[[ INFORMATION GIVEN, beginning ]]
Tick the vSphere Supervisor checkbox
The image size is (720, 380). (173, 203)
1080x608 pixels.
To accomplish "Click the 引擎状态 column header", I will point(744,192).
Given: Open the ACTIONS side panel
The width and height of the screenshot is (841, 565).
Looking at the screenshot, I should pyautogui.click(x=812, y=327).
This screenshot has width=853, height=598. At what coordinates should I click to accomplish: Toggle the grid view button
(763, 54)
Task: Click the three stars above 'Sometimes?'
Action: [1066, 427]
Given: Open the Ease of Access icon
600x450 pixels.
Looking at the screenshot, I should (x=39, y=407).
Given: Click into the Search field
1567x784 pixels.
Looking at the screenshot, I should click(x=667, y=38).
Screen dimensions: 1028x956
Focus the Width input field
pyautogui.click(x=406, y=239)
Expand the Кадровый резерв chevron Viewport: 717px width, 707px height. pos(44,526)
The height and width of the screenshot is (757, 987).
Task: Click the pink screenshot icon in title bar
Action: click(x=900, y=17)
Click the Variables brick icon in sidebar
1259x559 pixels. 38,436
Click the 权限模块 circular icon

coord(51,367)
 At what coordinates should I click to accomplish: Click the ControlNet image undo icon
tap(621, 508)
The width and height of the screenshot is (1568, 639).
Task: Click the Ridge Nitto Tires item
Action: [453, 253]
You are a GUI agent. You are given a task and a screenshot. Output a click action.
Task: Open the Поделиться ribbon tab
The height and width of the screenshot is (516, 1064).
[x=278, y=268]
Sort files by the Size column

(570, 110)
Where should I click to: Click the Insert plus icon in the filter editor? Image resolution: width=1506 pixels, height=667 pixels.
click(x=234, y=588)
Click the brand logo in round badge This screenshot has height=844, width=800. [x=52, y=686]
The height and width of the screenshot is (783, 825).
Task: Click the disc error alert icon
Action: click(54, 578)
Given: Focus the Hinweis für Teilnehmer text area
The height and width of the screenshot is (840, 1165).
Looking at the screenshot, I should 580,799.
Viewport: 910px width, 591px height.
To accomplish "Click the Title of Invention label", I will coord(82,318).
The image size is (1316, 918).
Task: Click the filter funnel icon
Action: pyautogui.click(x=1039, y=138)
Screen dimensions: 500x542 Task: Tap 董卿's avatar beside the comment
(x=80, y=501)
[[ INFORMATION GIVEN, end ]]
— WHAT THIS TASK INVOLVES —
Only the lines containing "Open" are needed; copy each of them from the data.

— EXPECTED ANSWER —
Given: Open the ACTIONS side panel
Given: Open the Ease of Access icon
Task: Open the Поделиться ribbon tab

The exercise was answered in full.